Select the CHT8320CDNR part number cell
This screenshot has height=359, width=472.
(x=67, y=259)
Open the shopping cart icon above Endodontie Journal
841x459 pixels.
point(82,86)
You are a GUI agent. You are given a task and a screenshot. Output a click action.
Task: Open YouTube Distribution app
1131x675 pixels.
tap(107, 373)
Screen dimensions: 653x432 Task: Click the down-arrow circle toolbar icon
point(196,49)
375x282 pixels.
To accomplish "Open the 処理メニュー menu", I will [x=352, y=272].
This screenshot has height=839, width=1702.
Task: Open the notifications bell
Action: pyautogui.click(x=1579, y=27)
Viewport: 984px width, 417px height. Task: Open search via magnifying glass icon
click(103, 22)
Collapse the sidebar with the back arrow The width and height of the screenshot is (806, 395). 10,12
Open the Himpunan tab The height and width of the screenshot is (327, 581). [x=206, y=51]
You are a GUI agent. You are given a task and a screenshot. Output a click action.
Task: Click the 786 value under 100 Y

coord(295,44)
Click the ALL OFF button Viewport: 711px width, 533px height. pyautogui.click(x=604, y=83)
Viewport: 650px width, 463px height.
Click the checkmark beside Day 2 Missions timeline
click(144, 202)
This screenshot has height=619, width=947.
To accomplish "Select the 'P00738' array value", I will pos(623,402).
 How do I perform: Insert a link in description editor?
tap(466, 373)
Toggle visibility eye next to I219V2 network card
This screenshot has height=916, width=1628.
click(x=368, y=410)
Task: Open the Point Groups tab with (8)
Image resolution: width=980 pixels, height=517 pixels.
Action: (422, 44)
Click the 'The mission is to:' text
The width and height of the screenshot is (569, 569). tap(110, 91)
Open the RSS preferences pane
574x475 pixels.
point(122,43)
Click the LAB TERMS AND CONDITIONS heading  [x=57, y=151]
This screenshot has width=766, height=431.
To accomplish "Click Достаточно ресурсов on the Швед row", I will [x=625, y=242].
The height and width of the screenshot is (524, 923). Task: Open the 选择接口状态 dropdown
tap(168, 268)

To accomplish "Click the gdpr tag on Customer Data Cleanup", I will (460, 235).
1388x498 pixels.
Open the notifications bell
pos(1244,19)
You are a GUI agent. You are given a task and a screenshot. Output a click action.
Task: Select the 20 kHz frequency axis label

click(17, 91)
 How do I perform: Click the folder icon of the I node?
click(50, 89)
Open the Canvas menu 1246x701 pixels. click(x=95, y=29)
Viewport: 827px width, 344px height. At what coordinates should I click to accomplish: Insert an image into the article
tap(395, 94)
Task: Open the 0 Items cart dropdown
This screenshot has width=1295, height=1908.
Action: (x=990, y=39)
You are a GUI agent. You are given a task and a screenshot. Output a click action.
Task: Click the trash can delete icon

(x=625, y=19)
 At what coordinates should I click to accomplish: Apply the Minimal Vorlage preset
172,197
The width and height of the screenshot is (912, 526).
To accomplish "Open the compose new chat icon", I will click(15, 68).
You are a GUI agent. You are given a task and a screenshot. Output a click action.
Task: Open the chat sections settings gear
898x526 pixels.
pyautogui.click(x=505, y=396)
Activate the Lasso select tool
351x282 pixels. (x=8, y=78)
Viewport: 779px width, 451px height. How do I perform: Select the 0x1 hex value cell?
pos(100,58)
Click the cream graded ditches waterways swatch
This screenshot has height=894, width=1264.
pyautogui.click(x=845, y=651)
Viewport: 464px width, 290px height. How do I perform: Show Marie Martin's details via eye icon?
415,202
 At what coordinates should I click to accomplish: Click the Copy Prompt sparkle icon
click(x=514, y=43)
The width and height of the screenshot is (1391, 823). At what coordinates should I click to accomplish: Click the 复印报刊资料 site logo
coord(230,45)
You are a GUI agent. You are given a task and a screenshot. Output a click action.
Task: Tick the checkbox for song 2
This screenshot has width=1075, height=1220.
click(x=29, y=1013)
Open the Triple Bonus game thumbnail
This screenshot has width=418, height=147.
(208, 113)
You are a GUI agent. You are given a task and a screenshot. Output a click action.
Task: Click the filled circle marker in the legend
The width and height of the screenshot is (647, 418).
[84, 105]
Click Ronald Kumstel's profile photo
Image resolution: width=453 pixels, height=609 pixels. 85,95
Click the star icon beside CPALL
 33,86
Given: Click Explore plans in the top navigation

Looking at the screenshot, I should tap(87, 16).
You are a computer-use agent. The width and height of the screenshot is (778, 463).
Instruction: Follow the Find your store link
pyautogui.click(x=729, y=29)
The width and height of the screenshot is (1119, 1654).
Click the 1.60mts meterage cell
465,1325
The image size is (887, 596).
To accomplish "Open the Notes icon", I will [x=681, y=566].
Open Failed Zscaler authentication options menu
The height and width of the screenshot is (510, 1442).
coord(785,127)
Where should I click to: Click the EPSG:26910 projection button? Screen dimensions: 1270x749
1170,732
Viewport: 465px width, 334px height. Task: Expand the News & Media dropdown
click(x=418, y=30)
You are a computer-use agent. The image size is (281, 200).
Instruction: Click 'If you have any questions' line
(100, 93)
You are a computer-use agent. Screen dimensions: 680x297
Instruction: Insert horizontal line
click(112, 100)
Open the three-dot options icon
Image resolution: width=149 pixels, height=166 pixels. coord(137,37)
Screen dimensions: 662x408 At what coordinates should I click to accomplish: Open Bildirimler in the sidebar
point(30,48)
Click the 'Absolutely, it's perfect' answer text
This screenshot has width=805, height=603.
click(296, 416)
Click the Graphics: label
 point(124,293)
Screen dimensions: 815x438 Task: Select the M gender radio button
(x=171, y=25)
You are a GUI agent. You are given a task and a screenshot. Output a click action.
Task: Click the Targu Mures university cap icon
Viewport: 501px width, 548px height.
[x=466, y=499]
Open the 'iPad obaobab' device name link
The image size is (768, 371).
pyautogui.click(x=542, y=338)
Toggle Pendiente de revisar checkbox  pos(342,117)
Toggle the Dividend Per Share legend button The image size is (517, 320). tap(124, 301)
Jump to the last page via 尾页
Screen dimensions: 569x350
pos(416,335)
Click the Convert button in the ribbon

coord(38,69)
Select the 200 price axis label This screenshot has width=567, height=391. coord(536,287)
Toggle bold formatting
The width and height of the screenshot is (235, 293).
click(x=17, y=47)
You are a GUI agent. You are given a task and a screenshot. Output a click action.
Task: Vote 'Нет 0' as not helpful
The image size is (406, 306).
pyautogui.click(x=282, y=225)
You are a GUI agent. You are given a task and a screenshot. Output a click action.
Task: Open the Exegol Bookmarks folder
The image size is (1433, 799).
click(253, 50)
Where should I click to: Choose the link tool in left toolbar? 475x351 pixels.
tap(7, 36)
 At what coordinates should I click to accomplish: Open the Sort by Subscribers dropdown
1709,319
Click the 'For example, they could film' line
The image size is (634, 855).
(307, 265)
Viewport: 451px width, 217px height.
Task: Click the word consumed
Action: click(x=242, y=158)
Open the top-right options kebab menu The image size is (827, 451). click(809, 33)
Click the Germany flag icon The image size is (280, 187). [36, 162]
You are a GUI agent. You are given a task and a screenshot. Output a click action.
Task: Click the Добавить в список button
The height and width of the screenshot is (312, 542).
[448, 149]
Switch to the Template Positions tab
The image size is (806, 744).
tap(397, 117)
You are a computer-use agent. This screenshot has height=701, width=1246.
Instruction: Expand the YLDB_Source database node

* * * *

Could you copy out every one of the records above, verbatim?

Select the CHT8320CDNR part number cell
This screenshot has height=359, width=472.
(x=67, y=259)
Open the shopping cart icon above Endodontie Journal
841x459 pixels.
point(82,86)
You are a GUI agent. You are given a task and a screenshot. Output a click action.
Task: Open YouTube Distribution app
1131x675 pixels.
tap(107, 373)
Screen dimensions: 653x432 Task: Click the down-arrow circle toolbar icon
point(196,49)
375x282 pixels.
To accomplish "Open the 処理メニュー menu", I will [x=352, y=272].
This screenshot has height=839, width=1702.
Task: Open the notifications bell
Action: pyautogui.click(x=1579, y=27)
Viewport: 984px width, 417px height. Task: Open search via magnifying glass icon
click(103, 22)
Collapse the sidebar with the back arrow The width and height of the screenshot is (806, 395). 10,12
Open the Himpunan tab The height and width of the screenshot is (327, 581). [x=206, y=51]
You are a GUI agent. You are given a task and a screenshot. Output a click action.
Task: Click the 786 value under 100 Y

coord(295,44)
Click the ALL OFF button Viewport: 711px width, 533px height. pyautogui.click(x=604, y=83)
Viewport: 650px width, 463px height.
Click the checkmark beside Day 2 Missions timeline
click(144, 202)
This screenshot has height=619, width=947.
To accomplish "Select the 'P00738' array value", I will pos(623,402).
 How do I perform: Insert a link in description editor?
tap(466, 373)
Toggle visibility eye next to I219V2 network card
This screenshot has height=916, width=1628.
click(x=368, y=410)
Task: Open the Point Groups tab with (8)
Image resolution: width=980 pixels, height=517 pixels.
Action: (422, 44)
Click the 'The mission is to:' text
The width and height of the screenshot is (569, 569). tap(110, 91)
Open the RSS preferences pane
574x475 pixels.
point(122,43)
Click the LAB TERMS AND CONDITIONS heading  [x=57, y=151]
This screenshot has width=766, height=431.
To accomplish "Click Достаточно ресурсов on the Швед row", I will [x=625, y=242].
The height and width of the screenshot is (524, 923). Task: Open the 选择接口状态 dropdown
tap(168, 268)

To accomplish "Click the gdpr tag on Customer Data Cleanup", I will (460, 235).
1388x498 pixels.
Open the notifications bell
pos(1244,19)
You are a GUI agent. You are given a task and a screenshot. Output a click action.
Task: Select the 20 kHz frequency axis label

click(17, 91)
 How do I perform: Click the folder icon of the I node?
click(50, 89)
Open the Canvas menu 1246x701 pixels. click(x=95, y=29)
Viewport: 827px width, 344px height. At what coordinates should I click to accomplish: Insert an image into the article
tap(395, 94)
Task: Open the 0 Items cart dropdown
This screenshot has width=1295, height=1908.
Action: (x=990, y=39)
You are a GUI agent. You are given a task and a screenshot. Output a click action.
Task: Click the trash can delete icon

(x=625, y=19)
 At what coordinates should I click to accomplish: Apply the Minimal Vorlage preset
172,197
The width and height of the screenshot is (912, 526).
To accomplish "Open the compose new chat icon", I will click(15, 68).
You are a GUI agent. You are given a task and a screenshot. Output a click action.
Task: Open the chat sections settings gear
898x526 pixels.
pyautogui.click(x=505, y=396)
Activate the Lasso select tool
351x282 pixels. (x=8, y=78)
Viewport: 779px width, 451px height. How do I perform: Select the 0x1 hex value cell?
pos(100,58)
Click the cream graded ditches waterways swatch
This screenshot has height=894, width=1264.
pyautogui.click(x=845, y=651)
Viewport: 464px width, 290px height. How do I perform: Show Marie Martin's details via eye icon?
415,202
 At what coordinates should I click to accomplish: Click the Copy Prompt sparkle icon
click(x=514, y=43)
The width and height of the screenshot is (1391, 823). At what coordinates should I click to accomplish: Click the 复印报刊资料 site logo
coord(230,45)
You are a GUI agent. You are given a task and a screenshot. Output a click action.
Task: Tick the checkbox for song 2
This screenshot has width=1075, height=1220.
click(x=29, y=1013)
Open the Triple Bonus game thumbnail
This screenshot has width=418, height=147.
(208, 113)
You are a GUI agent. You are given a task and a screenshot. Output a click action.
Task: Click the filled circle marker in the legend
The width and height of the screenshot is (647, 418).
[84, 105]
Click Ronald Kumstel's profile photo
Image resolution: width=453 pixels, height=609 pixels. 85,95
Click the star icon beside CPALL
 33,86
Given: Click Explore plans in the top navigation

Looking at the screenshot, I should tap(87, 16).
You are a computer-use agent. The width and height of the screenshot is (778, 463).
Instruction: Follow the Find your store link
pyautogui.click(x=729, y=29)
The width and height of the screenshot is (1119, 1654).
Click the 1.60mts meterage cell
465,1325
The image size is (887, 596).
To accomplish "Open the Notes icon", I will [x=681, y=566].
Open Failed Zscaler authentication options menu
The height and width of the screenshot is (510, 1442).
coord(785,127)
Where should I click to: Click the EPSG:26910 projection button? Screen dimensions: 1270x749
1170,732
Viewport: 465px width, 334px height. Task: Expand the News & Media dropdown
click(x=418, y=30)
You are a computer-use agent. The image size is (281, 200).
Instruction: Click 'If you have any questions' line
(100, 93)
You are a computer-use agent. Screen dimensions: 680x297
Instruction: Insert horizontal line
click(112, 100)
Open the three-dot options icon
Image resolution: width=149 pixels, height=166 pixels. coord(137,37)
Screen dimensions: 662x408 At what coordinates should I click to accomplish: Open Bildirimler in the sidebar
point(30,48)
Click the 'Absolutely, it's perfect' answer text
This screenshot has width=805, height=603.
click(296, 416)
Click the Graphics: label
 point(124,293)
Screen dimensions: 815x438 Task: Select the M gender radio button
(x=171, y=25)
You are a GUI agent. You are given a task and a screenshot. Output a click action.
Task: Click the Targu Mures university cap icon
Viewport: 501px width, 548px height.
[x=466, y=499]
Open the 'iPad obaobab' device name link
The image size is (768, 371).
pyautogui.click(x=542, y=338)
Toggle Pendiente de revisar checkbox  pos(342,117)
Toggle the Dividend Per Share legend button The image size is (517, 320). tap(124, 301)
Jump to the last page via 尾页
Screen dimensions: 569x350
pos(416,335)
Click the Convert button in the ribbon

coord(38,69)
Select the 200 price axis label This screenshot has width=567, height=391. coord(536,287)
Toggle bold formatting
The width and height of the screenshot is (235, 293).
click(x=17, y=47)
You are a GUI agent. You are given a task and a screenshot. Output a click action.
Task: Vote 'Нет 0' as not helpful
The image size is (406, 306).
pyautogui.click(x=282, y=225)
You are a GUI agent. You are given a task and a screenshot. Output a click action.
Task: Open the Exegol Bookmarks folder
The image size is (1433, 799).
click(253, 50)
Where should I click to: Choose the link tool in left toolbar? 475x351 pixels.
tap(7, 36)
 At what coordinates should I click to accomplish: Open the Sort by Subscribers dropdown
1709,319
Click the 'For example, they could film' line
The image size is (634, 855).
(307, 265)
Viewport: 451px width, 217px height.
Task: Click the word consumed
Action: click(x=242, y=158)
Open the top-right options kebab menu The image size is (827, 451). click(809, 33)
Click the Germany flag icon The image size is (280, 187). [36, 162]
You are a GUI agent. You are given a task and a screenshot. Output a click action.
Task: Click the Добавить в список button
The height and width of the screenshot is (312, 542).
[448, 149]
Switch to the Template Positions tab
The image size is (806, 744).
tap(397, 117)
You are a computer-use agent. This screenshot has height=701, width=1246.
Instruction: Expand the YLDB_Source database node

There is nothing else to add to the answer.